*** Task input Section Begins ***

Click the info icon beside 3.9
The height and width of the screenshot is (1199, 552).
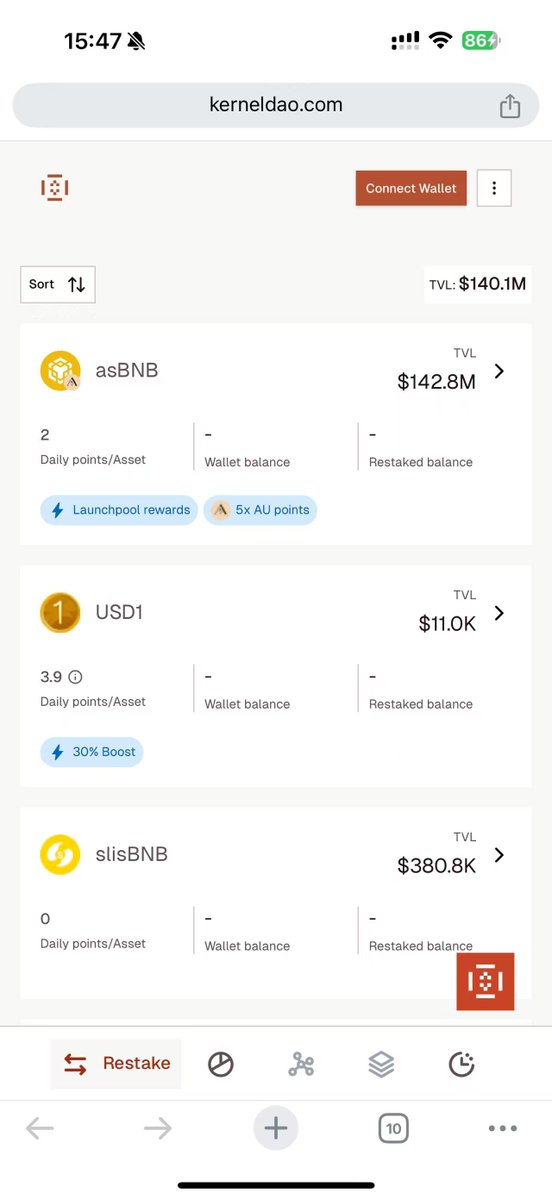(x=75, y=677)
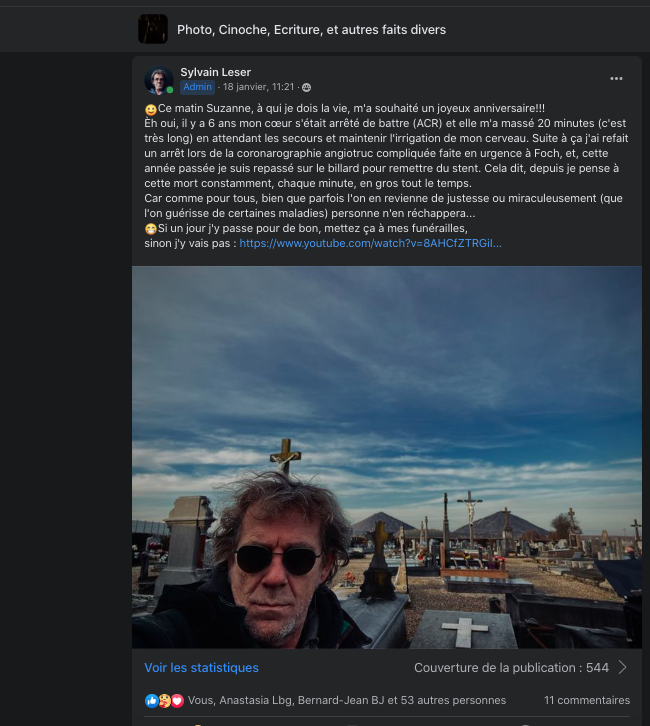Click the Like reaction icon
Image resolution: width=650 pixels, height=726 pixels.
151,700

*** Task input Section Ends ***

→ About this task: Print the full listing again exactly, and drop every image from it.

→ Task output:
Click the info icon beside 3.9
The height and width of the screenshot is (1199, 552).
(x=75, y=677)
Click the Like reaction icon
Image resolution: width=650 pixels, height=726 pixels.
151,700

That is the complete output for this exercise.